Die sozialistische PASOK schloss ihn nach Bekanntwerden der Vorwürfe flugs aus der Partei aus. Mit dem Votum der Abgeordneten wird die Luft für Papakonstantinou nun abermals dünner, zumal die Toleranz vieler notleidender Griechen gegenüber den Eskapaden ihrer politischen Elite nach drei Jahren Dauerkrise am Tiefpunkt angelangt ist.

Zukunftsszenarien für Griechenland

  • Szenario 1: Die Rettungspläne funktionieren

    Die Eurogruppe billigt einen Schuldenschnitt, die Banken erlassen dem Land daraufhin 100 Milliarden Euro. Somit gibt es auch grünes Licht für weitere Hilfen der Eurozone in Höhe von insgesamt 130 Milliarden Euro. Die Europäische Zentralbank (EZB) füllt eine Finanzlücke, damit Griechenlands Schuldenstand bis 2020 wie angepeilt sinken kann. Im Gegenzug unterwirft sich Griechenland einer strikten Überwachung der EU und gibt Kompetenzen in der Haushaltspolitik ab. Das Land leidet noch jahrelang unter Einsparungen, innenpolitischer Unruhe und Rückschlägen. Der Weg zu einer Erholung ist lang und mühsam.

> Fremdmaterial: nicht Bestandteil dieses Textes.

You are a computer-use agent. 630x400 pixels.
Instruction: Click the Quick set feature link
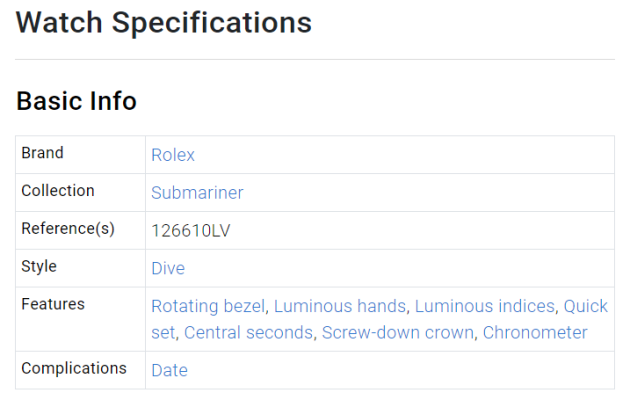click(x=586, y=306)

  • Szenario 2: Rettung auf Raten

    Die Eurozone will zunächst keine weitere Hilfe zusagen. Problem ist der für 2020 trotz Hilfspaket und Gläubigerverzicht erwartete Schuldenstand von 129 Prozent der Wirtschaftskraft, anstatt der angestrebten 120 Prozent. Der Rettungsplan muss also überdacht werden. Zudem wählen die Griechen im April. Die Euro-Länder wollen das Votum abwarten und mit den dann regierenden Parteien Vereinbarungen über Einsparungen und Reformen treffen, bevor sie weiteres Geld überweisen. Mit restlichen Mitteln aus dem ersten Hilfsprogramm wird ein im März drohender Bankrott vorerst verhindert.

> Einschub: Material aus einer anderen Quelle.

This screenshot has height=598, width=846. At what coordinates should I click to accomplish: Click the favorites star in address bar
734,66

  • Szenario 3: Die Rettung scheitert, Griechenland bleibt aber im Euro

    Nach zwei Jahren Schuldenkrise nimmt die Eurozone einen Kurswechsel vor: Griechenland soll kontrolliert in die Pleite geführt werden, jedoch in der Eurozone bleiben. Nun kommen Milliardenkosten nicht nur auf die privaten Gläubiger, sondern auch auf die EZB zu: Athen ändert per Gesetzesänderung die Haftungsklauseln für seine Staatsanleihen - und erzwingt einen Verzicht. Die EU arbeitet an einem finanziellen und wirtschaftlichen Neustart des Landes, der ebenfalls viel Geld kostet.

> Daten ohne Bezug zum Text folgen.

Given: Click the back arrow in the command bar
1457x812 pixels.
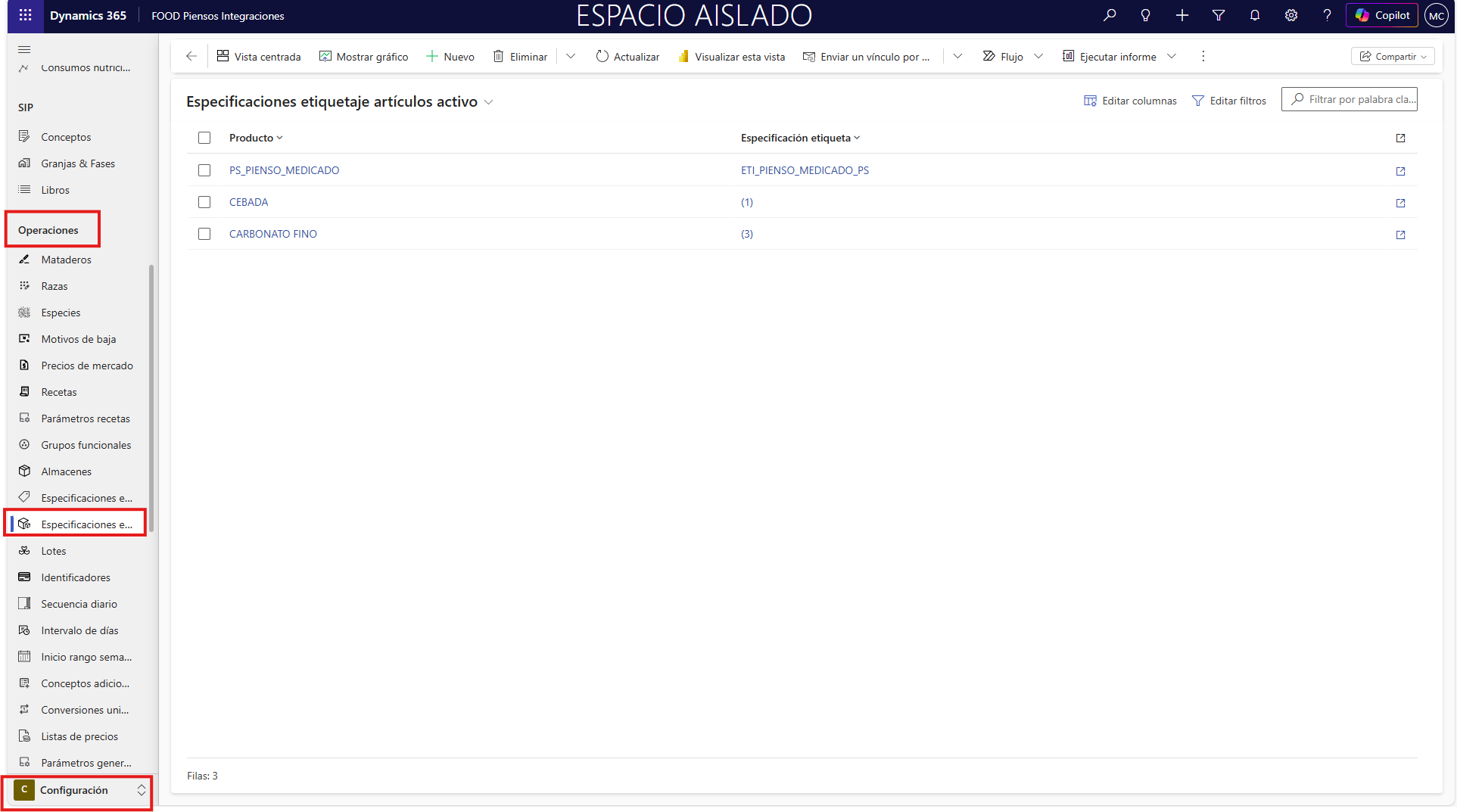Looking at the screenshot, I should click(x=191, y=56).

  • Szenario 4: Athen geht bankrott und steigt aus dem Euro aus

    Der Rettungsplan scheitert, die Griechen haben zudem Vorschriften und Kontrolle der Euro-Länder satt. Das Land erklärt seinen Bankrott und die Rückkehr zur Drachme. Wirtschaft und Finanzbranche werden über das Land hinaus erschüttert, Firmen und Banken gehen pleite. Die Kaufkraft der Griechen nimmt massiv ab, soziale Unruhen sind die Folge. Mit der Drachme sind griechische Produkte auf dem Weltmarkt zwar billiger, ein positiver Effekt auf die marode Wirtschaft zeigt sich jedoch nur sehr langsam. Die Europäische Union bemüht sich mit Konjunkturprogrammen, den weiteren Absturz des Landes zu mildern.

"Glauben Sie, dass ich so ein Idiot bin?"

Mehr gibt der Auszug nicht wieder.